I found following along with Des Lewis’s real-time review of The Weird, in which he would read each story and then blog about it, before moving on, to be a fascinating experience. It’s not often that an editor (in this case, co-editor with my wife Ann) is privileged enough to get such a detailed, sympathetic, and informed read. It’s also an idiosyncratic read in some ways—a determined effort to find an underlying theme or meaning or commonality by a writer and editor whose literary interests are diverse and wide. If it skews, it skews eccentric yet universal. (In fact, eccentric because universal, given that people’s reading tastes often render something eccentric because their reading tastes are not universal.)

I was moved to want to write a post after Des finished for a variety of reasons.

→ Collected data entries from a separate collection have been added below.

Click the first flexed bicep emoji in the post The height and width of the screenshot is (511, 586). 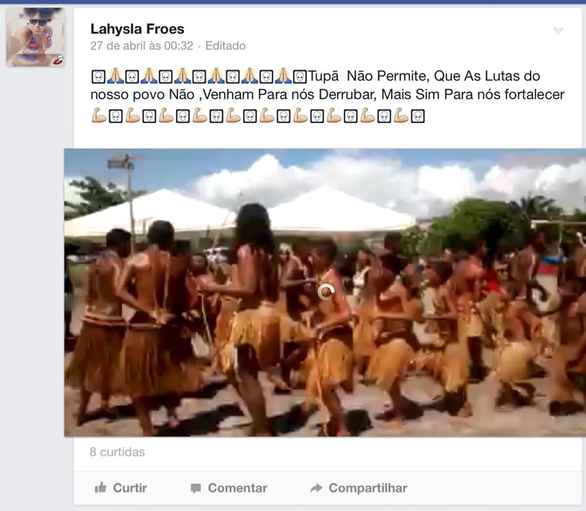[x=99, y=116]
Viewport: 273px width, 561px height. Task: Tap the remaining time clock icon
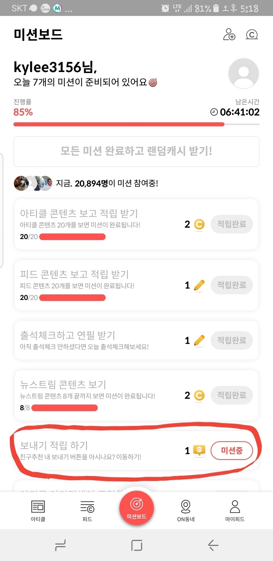[214, 112]
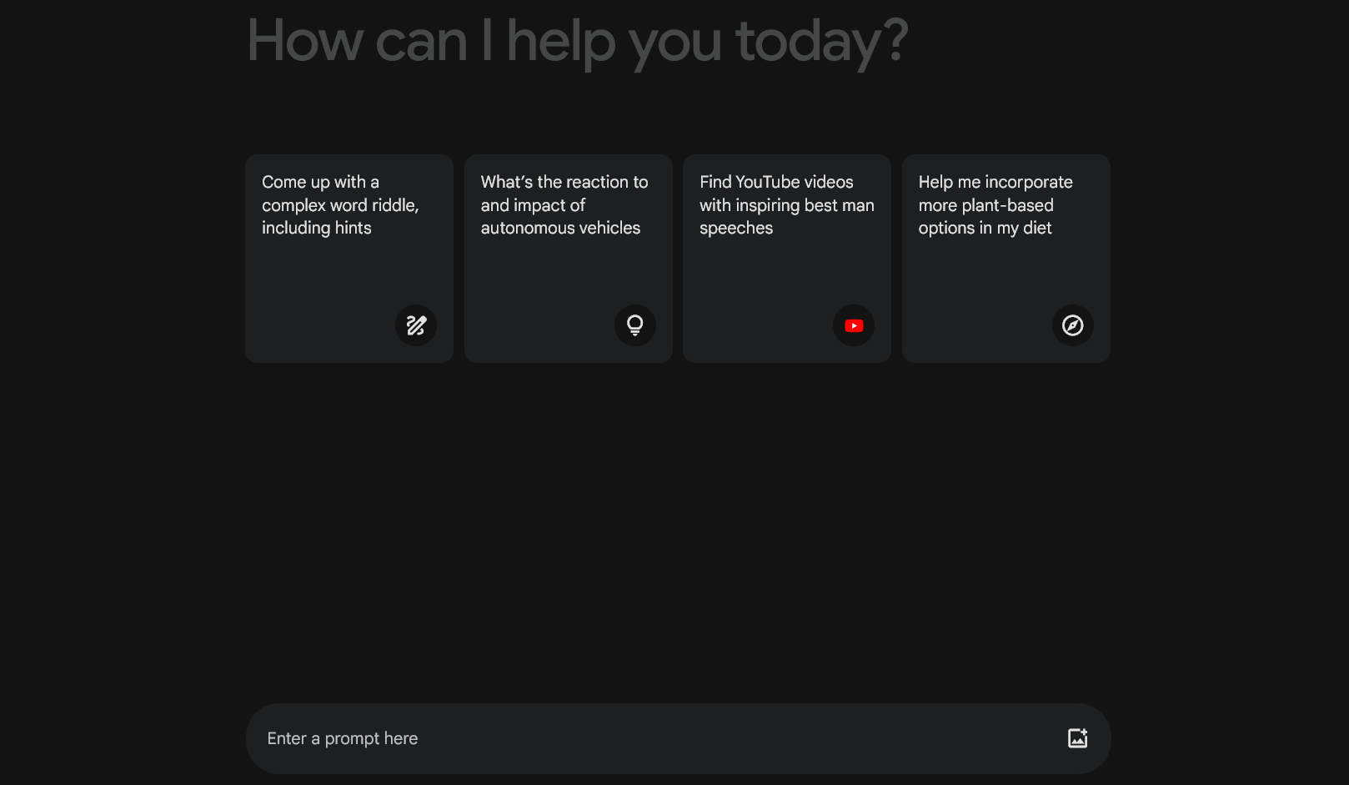Click the pencil icon on riddle card
The height and width of the screenshot is (785, 1349).
(416, 325)
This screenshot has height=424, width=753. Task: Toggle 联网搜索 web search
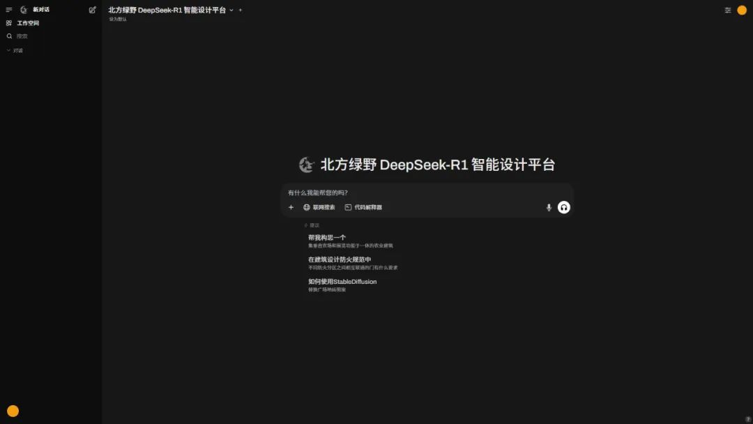(319, 207)
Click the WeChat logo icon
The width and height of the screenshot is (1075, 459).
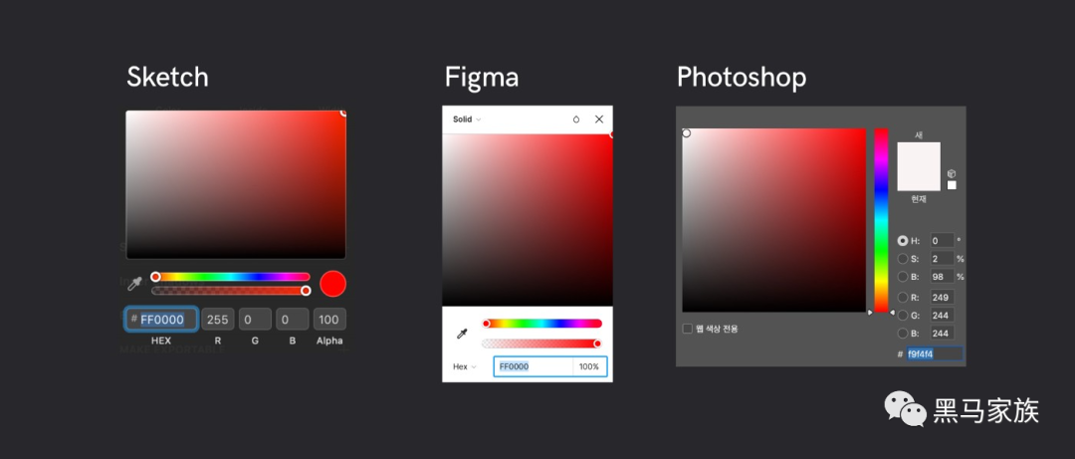click(x=905, y=409)
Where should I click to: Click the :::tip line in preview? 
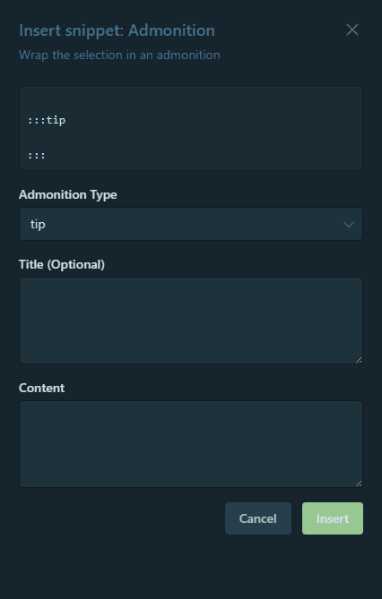click(47, 120)
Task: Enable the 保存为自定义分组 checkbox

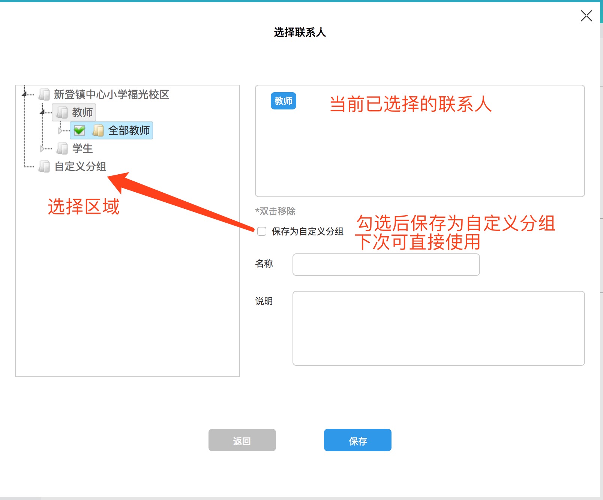Action: tap(262, 231)
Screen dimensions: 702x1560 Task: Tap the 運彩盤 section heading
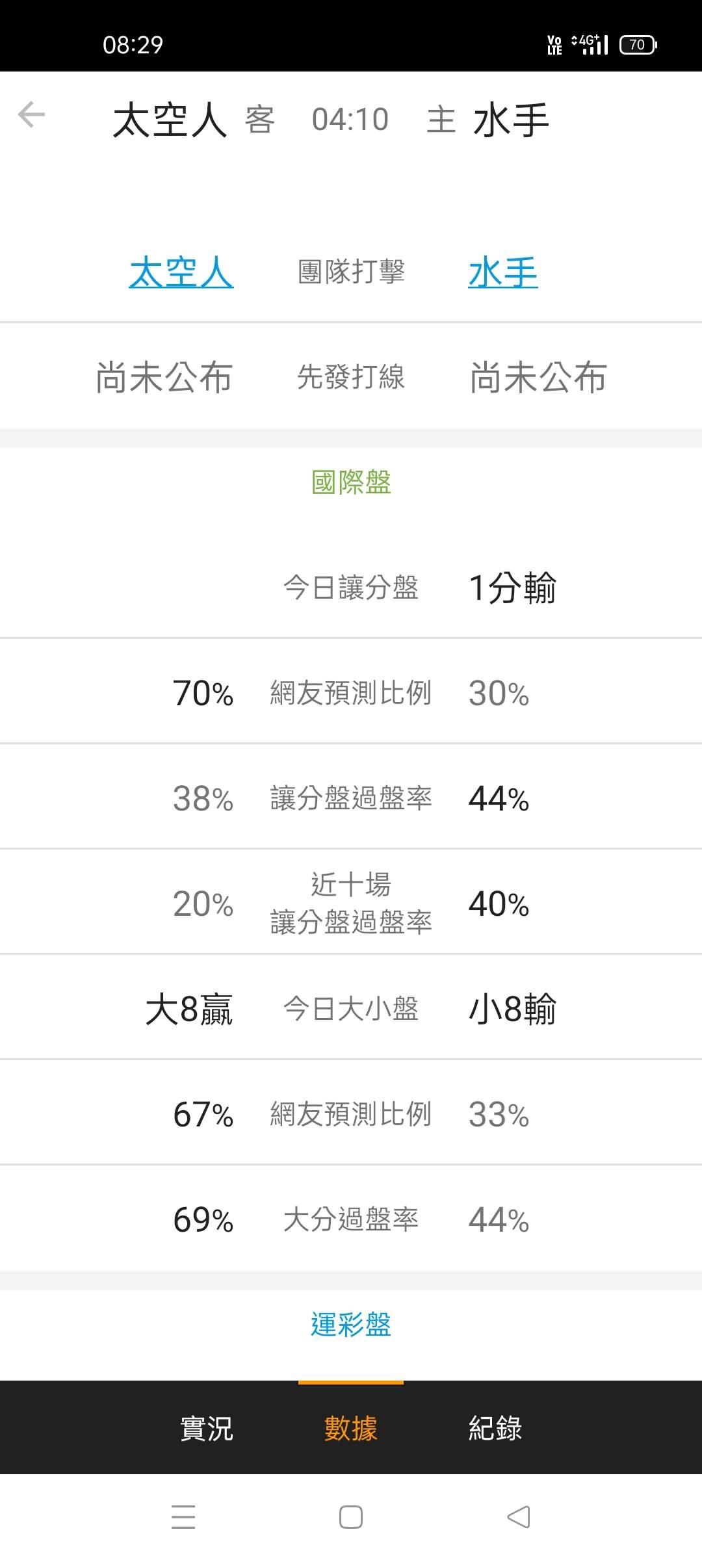[351, 1324]

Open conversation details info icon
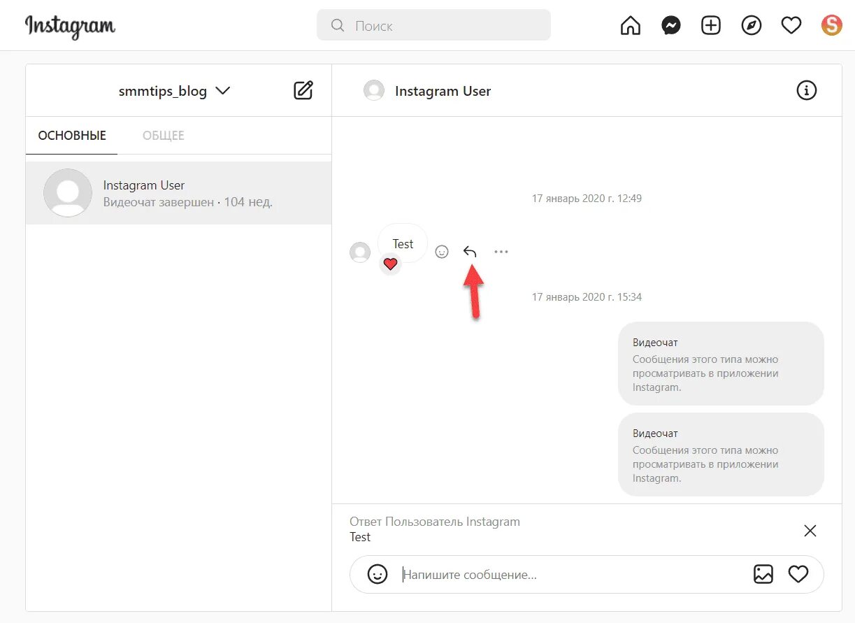pyautogui.click(x=806, y=90)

First, that it was a heroic effort—to commit to reading so much and blogging about it, and that this deserved a tip of the hat. But more than that, to note that although The Weird has already had several reviews, only Des’s review contains the totality of the anthology and only a story-by-story encounter with the anthology really gets at whether or not it is of use, whether it has cohesion, etc. In doing this, Des was also sympathetic to the purpose of stories, was open to what they were trying to do, and displayed great sensitivity to the individual paragraphs and sentences in each story. (Which is not to say such sympathy meant he wasn’t willing to reject what he didn’t wind up liking.) This is rare, to be honest, in reviews, and although literary criticism does provide more of this kind of in-depth analysis, it’s in a different context. So I would argue that we need more *reviews* that are both in-depth and sympathetic. That display evidence that the reviewer has allowed the text to be not just at the center of their attention, but to have all of their attention. Which also leads to the observation that not every book deserves this kind of attention. (And, that anthology reviews in general, due to limited word count for many review venues, tend to be lacking and it is much more possible to skim an anthology and do a serviceable if surface review than to do the same with a novel.)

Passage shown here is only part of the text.